● INSTRUCTIONS FOR THE TASK:
If a line in the entries below includes the string "click", copy it out.

Stored items:
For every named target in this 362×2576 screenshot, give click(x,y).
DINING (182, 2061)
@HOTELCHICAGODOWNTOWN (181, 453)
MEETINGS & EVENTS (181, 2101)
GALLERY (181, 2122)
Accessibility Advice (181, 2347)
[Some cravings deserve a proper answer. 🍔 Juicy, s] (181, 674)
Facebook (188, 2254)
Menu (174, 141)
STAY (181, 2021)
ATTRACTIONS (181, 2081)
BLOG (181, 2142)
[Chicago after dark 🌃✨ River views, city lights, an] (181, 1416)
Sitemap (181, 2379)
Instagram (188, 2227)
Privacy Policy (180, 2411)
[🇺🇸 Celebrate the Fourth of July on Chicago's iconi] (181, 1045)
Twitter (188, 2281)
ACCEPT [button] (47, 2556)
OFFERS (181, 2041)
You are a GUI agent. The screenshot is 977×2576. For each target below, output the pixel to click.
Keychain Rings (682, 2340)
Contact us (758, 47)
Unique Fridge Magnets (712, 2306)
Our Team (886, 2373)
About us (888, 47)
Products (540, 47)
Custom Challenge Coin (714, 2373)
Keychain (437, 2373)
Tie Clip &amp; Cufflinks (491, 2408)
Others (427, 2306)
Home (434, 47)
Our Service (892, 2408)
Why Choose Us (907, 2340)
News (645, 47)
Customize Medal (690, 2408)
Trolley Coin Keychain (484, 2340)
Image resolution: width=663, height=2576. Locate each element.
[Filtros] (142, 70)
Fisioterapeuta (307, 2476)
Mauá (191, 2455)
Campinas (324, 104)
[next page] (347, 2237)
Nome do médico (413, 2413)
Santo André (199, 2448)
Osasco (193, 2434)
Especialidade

● RESPONSE TO THIS TASK:
For every named target in this 362×2576 screenshot, give click(x,y).
You are a GUI agent. The screenshot is 977×2576. For each target below, output the pixel to click.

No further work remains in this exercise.